-------- Recorded information --------

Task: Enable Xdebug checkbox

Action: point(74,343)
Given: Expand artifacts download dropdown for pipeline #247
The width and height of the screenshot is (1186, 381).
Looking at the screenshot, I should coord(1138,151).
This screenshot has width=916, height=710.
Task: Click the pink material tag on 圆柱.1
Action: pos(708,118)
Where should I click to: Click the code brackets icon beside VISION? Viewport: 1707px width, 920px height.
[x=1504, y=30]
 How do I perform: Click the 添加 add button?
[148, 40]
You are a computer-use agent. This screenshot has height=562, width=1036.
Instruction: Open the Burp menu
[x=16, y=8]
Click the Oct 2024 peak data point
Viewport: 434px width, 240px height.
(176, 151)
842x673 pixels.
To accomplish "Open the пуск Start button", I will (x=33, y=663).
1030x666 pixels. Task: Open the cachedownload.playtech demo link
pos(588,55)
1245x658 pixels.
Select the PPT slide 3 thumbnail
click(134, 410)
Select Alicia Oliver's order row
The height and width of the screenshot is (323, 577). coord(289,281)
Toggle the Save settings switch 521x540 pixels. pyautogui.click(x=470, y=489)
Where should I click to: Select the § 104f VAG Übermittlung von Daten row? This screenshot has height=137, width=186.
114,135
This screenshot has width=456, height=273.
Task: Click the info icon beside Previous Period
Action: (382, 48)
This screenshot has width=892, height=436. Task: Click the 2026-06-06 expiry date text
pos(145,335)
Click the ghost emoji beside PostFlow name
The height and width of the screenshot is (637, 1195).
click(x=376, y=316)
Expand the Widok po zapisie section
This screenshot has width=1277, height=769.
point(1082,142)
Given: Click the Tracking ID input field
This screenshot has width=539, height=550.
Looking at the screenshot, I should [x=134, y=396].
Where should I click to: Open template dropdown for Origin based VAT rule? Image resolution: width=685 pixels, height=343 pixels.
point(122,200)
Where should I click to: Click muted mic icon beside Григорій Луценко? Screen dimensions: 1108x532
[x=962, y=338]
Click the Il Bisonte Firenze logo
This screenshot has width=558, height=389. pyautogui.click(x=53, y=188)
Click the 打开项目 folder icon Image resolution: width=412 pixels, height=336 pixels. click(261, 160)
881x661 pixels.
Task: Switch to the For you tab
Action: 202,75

--------

_What needs to be done_
Show every line of the data that includes the string "Given".

_Task output_
Given: Expand artifacts download dropdown for pipeline #247
Given: Click the Tracking ID input field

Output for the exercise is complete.